So now you have all of their commits, as found on their branches. Your Git now takes each of their branch names and changes it: your Git sticks origin/ in front of the name.7 So their main becomes your origin/main; their feat becomes your origin/feat; and so on.

Your Git then creates or updates each of these remote-tracking names in your repository. You now have origin/main, which selects the last commit that's in their branch main. You might have origin/feat, if they have a feat. In each case, your remote-tracking name tells you which commit is the last commit in their branch.

The git push command is similar, but there are two big differences:

  • First, you'll be sending commits to them rather than getting commits from them.
  • Second, after you've sent them commits, you'll have your Git ask their Git to set one (or more) of their branch names.
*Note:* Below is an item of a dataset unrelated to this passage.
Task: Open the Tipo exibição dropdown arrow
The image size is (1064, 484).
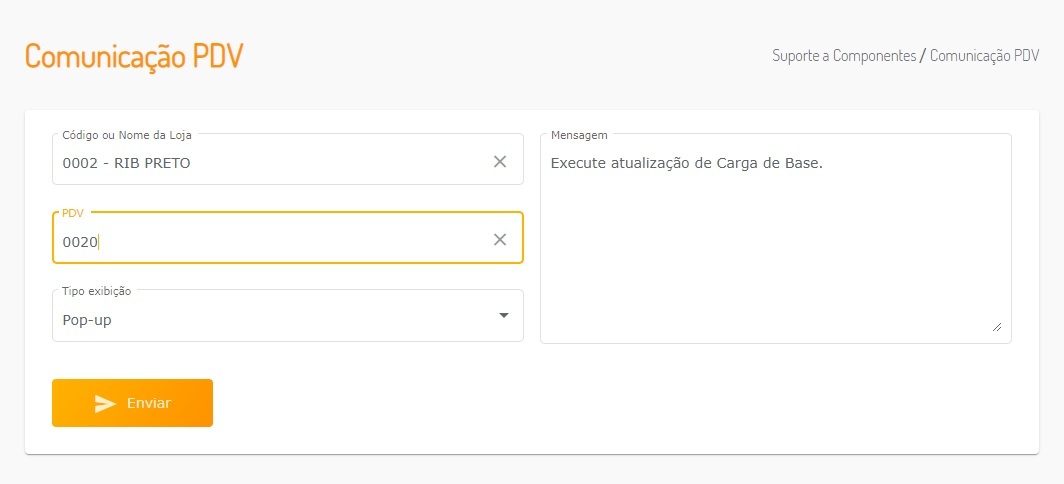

This set a branch name operation is in some ways like git reset. Remember how we have the ability to make the current branch name, in our Git repository, point to any commit we choose. A git push we run sends to their Git a request of the form: Please, if it's OK, set your branch name _____ to point to commit _____. Our Git fills in both blanks, usually from one of our branch names.

The nice thing about this request is that it's polite: it's not a command, like git reset. And—here's the tricky bit—they won't obey unless that operation is a fast-forward. Remember how we talked about git merge --ff-only above, and when it works. A branch-name-move operation is a fast-forward if it adds new commits without forgetting any old ones. If we send them a polite request, asking them to fast-forward their main for instance, and our commits don't just add on to their main, they will reject our request:

 ! [rejected] ... (non-fast-forward)

This usually means we need to re-do our own commits somehow—make new and better ones—that do provide a fast-forward operation. (See also What does "Git push non-fast-forward updates were rejected" mean?) But we can make use of that in a different way.


6Git calls this a remote-tracking branch name; I find the word branch in here redundantly duplicative, a distractive pleonasm used by the loquacious.

7Technically, your remote-tracking names are in an entirely different namespace, under refs/remotes/origin/; your branch names are under refs/heads/.


Forced fetch or push

For completeness, let's cover --force with fetch and push.

Git "likes" fast-forward operations, because they literally can't remove a commit. Any commits that were on a branch before the operation are still on the branch after the operation. But sometimes you really want Git to "lose" a commit entirely. The --force flag exists for this purpose.

Normally, you just run git fetch or git fetch origin. This has your Git reach out to origin's Git and get branches, and—as noted above—creates or updates remote-tracking names, not branch names. Your branch names aren't touched; only your Git's copies, in remote-tracking names, of their Git's branch names get updated here. If their Git has, for some reason—such as a git reset—moved a branch name backwards, your Git should move your remote-tracking name backwards too. So Git updates these remote-tracking names with --force implied, if needed.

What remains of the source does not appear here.